Lá pelo começo da década de 1990, meu filho deveria ter oito ou nove anos e estava naquela fase “já sei escrever”. Nós o estimulávamos a colocar no papel o que vinha à sua cabeça do jeito que fosse e sem regras. A professora Márcia também trilhava o mesmo caminho.

As histórias eram recheadas daquela certeza própria da idade de que tudo é verdade de fato e não uma possibilidade. Os seus personagens, na maioria do mundo animal, só poderiam surgir mesmo de uma cabeça infantil que se permite inventar qualquer atmosfera, situação ou desfecho. Sempre admirei, e admiro, essa licença mental, poética e criativa das crianças. Pensamento livre que voa e se transforma no que elas querem.

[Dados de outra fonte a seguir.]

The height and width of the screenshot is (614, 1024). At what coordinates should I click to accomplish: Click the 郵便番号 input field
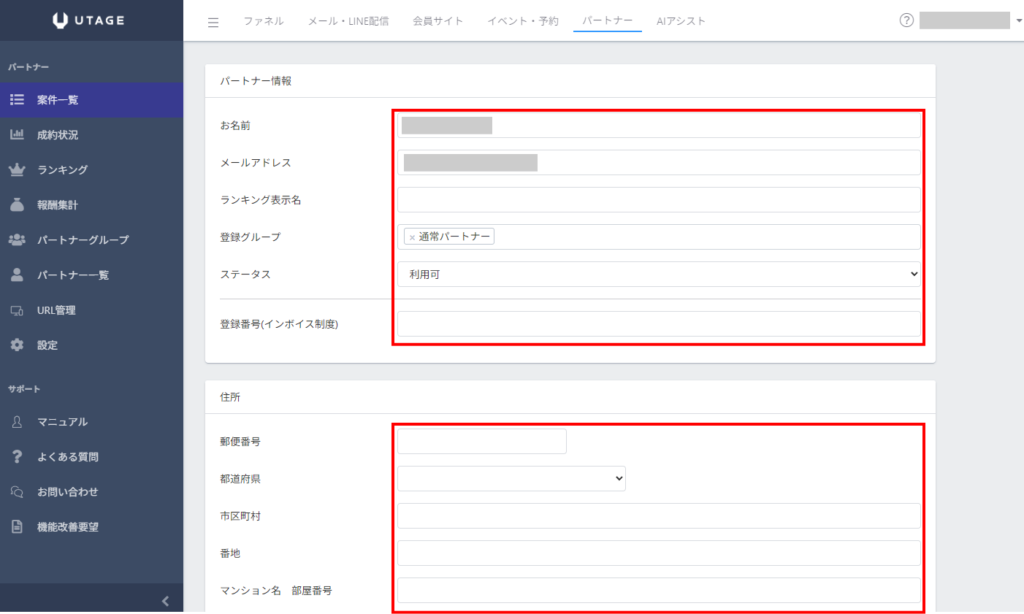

Um de seus contos tinha como personagem uma insólita meia triste que vivia só porque não tinha um sapato. Um dia, pediu ajuda à Dona Aranha que sugeriu que ela fosse a uma sapataria. “Lá sempre tem algum sapato em bom estado”. A tal da meia aceitou a ideia, saiu pulando, cantando e gritando “viva” até que entrou na loja e se espantou. “Uau, quanto sapato”. Depois que havia escolhido o modelo que melhor combinava com seu estilo, correu antes que o dono da loja percebesse que ela queria ficar com um dos modelos expostos. Insistiu algumas vezes para entrar em um dos sapatos até que “viva, viva, entrei”.

Meu filho recebeu estrelinha e um “você é o máximo!!!” Amamos a iniciativa, o tema e a avaliação.
Lendo essa e outras das muitas redações e histórias dele – devidamente guardadas pelo pai ao longo de tanto tempo – lembrei do quanto precisamos do outro para ser alegre e não se sentir desamparados. Solidão só é boa quando é uma escolha pragmática. Ela pode, sim, ser positiva. Tem momentos que um cantinho sem a presença de ninguém ajuda a entrar em contato com o eu interior, se equilibrar e se encontrar ou reencontrar.

Como tudo tem limite, no entanto, nós precisamos sair em busca de um sapato, de outra pessoa, de outro amigo, de outro amor, de outro desafio que nos faça seguir em frente e ter uma razão maior para aproveitar a vida. E como a protagonista da redação passar “, dali em diante, a ser uma meia muito feliz”.
Crianças e suas ideias incríveis e didáticas.